■ **ページ**:
__________

「生産計画とは何?」
「生産計画を立てるメリットはあるの?」
「生産計画を立てるのが難しい」
など、製造業の方でも生産計画について知らなかったり、苦手意識があったりしませんか?
さらに異動で初めて生産管理の業務をするようになった方は、分らないことだらけだと思います。
そこで今回は、生産計画の基礎と立て方を学びたい方のために次のことについて解説します。
- 生産計画の流れ
- 生産計画を立てる目的とメリット
- 生産計画の立て方を実務レベルで紹介
- 生産計画に役立つ3つの手段を紹介
生産計画の立て方を学べば、欠品防止や在庫削減にもつながり適正在庫を実現できます。
目次
生産計画の立て方
欠品や過剰在庫の発生原因は、生産計画が無い、または立て方に問題がある可能性があります。
生産計画の立て方について解説します。
- 生産計画の流れと期間別生産計画について
- 生産計画を立てる目的とメリット
- 生産計画の立て方を実務レベルで紹介
- 生産計画立案時に役立つ3つの手段を紹介
それでは順に解説していきます。
期間別生産計画(大日程、中日程、小日程)の立て方
生産計画の流れは上記の図の通りです。
この流れは1年を通して行います。
そして、大きく3つの期間(大日程、中日程、小日程)に分けて生産計画を立てます。
3つの期間で行っている内容は以下の通りです。
大日程計画(会社の方針を反映する計画)
- 設備投資
- 人員配置
- 製品改廃
見直す時期
大日程計画は長期スパンの計画のため、販売の計画と実績に合わせて見直します。
なお、長納期部品は、大日程をもとに調達することもあります。
中日程計画(資材調達、生産量の決定する計画)
中日程計画は、一般的に1〜3か月の生産計画です。
中日程計画では受注内容を把握して、次のことを計画します。

__________

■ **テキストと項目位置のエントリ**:
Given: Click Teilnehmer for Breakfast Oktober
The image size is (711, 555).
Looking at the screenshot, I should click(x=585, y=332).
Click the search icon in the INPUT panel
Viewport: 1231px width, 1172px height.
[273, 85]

__________

■ **実施事項**:
1. 生産計画の記事によると、中日程計画は一般的に何か月の生産計画か。
2. 生産計画の記事から、「期間別生産計画(大日程、中日程、小日程)の立て方」で始まり「中日程計画(資材調達、生産量の決定する計画)」で終わる部分を一字も変えずに再掲せよ。
3. 生産計画の記事について、末尾の文に続く内容を書き進めよ。

■ **タスク別解答**:
1. 一般的に1〜3か月の生産計画です。

2.
期間別生産計画(大日程、中日程、小日程)の立て方
生産計画の流れは上記の図の通りです。
この流れは1年を通して行います。
そして、大きく3つの期間(大日程、中日程、小日程)に分けて生産計画を立てます。
3つの期間で行っている内容は以下の通りです。
大日程計画(会社の方針を反映する計画)
- 設備投資
- 人員配置
- 製品改廃
見直す時期
大日程計画は長期スパンの計画のため、販売の計画と実績に合わせて見直します。
なお、長納期部品は、大日程をもとに調達することもあります。
中日程計画(資材調達、生産量の決定する計画)

3.
- 1日当たりの生産量決定
- 生産時期決定
- 生産能力決定
- 資材調達
見直す時期
毎週〜毎月見直します。特にトラブル発生時は週ごとの計画見直しが必要です。
小日程計画(毎日の作業予定を決める計画)
小日程計画は現場の具体的な作業予定を決める生産計画です。
小日程計画では、実際に指示書を配布して現場は製造ラインや機械ごとに、
- 稼働する生産ラインの決定
- 生産能力確認
- 使える治具の確認
各工程は定められた日に作業を開始し、完了予定日に作業を終えられるようにします。
見直し時期
作業状況を毎日〜毎週把握し、現場と管理部門が情報を共有します。
予定通り作業を開始できない、予定日に終えられないことがあれば、直ちに生産調整します。
生産計画で在庫の適正化を実現する
生産計画を立てる目的は、欠品と過剰在庫を防ぐことにあります。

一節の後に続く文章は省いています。